Wiccans are suing the US Department of Veteran’s Affairs in Wisconsin federal court, claiming that the omission of Wiccan symbols from headstones for deceased veterans violates the First Amendment. The Department currently allows common Christian, Jewish, Islamic, and Buddhist symbols, as well as a few minor religions. The Wiccans would like a pentacle inscribed in a circle for their headstones.

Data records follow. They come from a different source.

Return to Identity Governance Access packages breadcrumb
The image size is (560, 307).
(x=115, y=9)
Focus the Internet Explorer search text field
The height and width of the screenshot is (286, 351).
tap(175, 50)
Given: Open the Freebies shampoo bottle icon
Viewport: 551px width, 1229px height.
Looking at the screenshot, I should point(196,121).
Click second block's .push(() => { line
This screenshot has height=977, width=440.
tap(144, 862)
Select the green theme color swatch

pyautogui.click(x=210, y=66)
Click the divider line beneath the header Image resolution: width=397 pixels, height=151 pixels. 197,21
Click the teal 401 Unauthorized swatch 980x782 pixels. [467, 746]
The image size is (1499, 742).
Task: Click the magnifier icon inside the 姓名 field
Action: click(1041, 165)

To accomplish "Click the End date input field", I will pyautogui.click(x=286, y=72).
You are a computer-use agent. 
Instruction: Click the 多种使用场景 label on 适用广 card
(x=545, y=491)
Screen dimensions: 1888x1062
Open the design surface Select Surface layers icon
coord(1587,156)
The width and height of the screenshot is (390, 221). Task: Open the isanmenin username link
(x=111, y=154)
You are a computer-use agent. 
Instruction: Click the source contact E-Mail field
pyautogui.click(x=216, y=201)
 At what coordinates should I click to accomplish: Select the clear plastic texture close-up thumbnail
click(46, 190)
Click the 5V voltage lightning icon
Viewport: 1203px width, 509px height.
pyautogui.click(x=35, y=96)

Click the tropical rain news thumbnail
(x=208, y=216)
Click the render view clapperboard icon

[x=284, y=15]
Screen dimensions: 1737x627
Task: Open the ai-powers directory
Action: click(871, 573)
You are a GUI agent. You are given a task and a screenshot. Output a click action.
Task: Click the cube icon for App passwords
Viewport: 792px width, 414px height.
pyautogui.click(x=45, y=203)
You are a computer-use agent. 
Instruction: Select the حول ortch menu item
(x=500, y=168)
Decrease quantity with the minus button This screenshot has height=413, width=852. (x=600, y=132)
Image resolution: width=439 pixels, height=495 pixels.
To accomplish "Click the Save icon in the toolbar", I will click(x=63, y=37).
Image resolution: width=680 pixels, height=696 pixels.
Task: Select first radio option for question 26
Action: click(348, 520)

Pachyderm quesetion of the day: how is a headstone a Congressional establishment of religion? Of course, this all goes back to the initial error of Barron v. Mayor & City Council of Baltimore (1833), where Justice Marshall declared that the Bill of Rights does not apply to the states. In doing so, he ignored the plain meaning of the Bill of Rights: the First Amendment applies to laws made by Congress and the other amendments give rights to the people (without limitation as to federal or state entity). This would have the effect of allowing states to regulate the potential harm from religion, speech, etc under their “police powers,” thus avoiding the nonsense of Brandenberg/Hess and its ilk. Likewise, it would avoid the nonsense of absurd interpretations of the other amendments, which plainly says that the rights of the people will not be abridged. These problems are only exacerbated with the administrative law decisions which made administrative agencies a fourth branch of government. (We can assume, for this discussion, that the VA is acting in the place of Congress.)
This leaves us with the entanglement of headstones and bereaved widows. If we were to ignore the 1833 debacle, this would not be a federal case: Congress is not establishing a religion via a law. As it is, though, we are leaving the Courts to decide whether or not a headstone is establishing religion and whether the VA is acting appropriately by limiting the headstone decorations that it offers.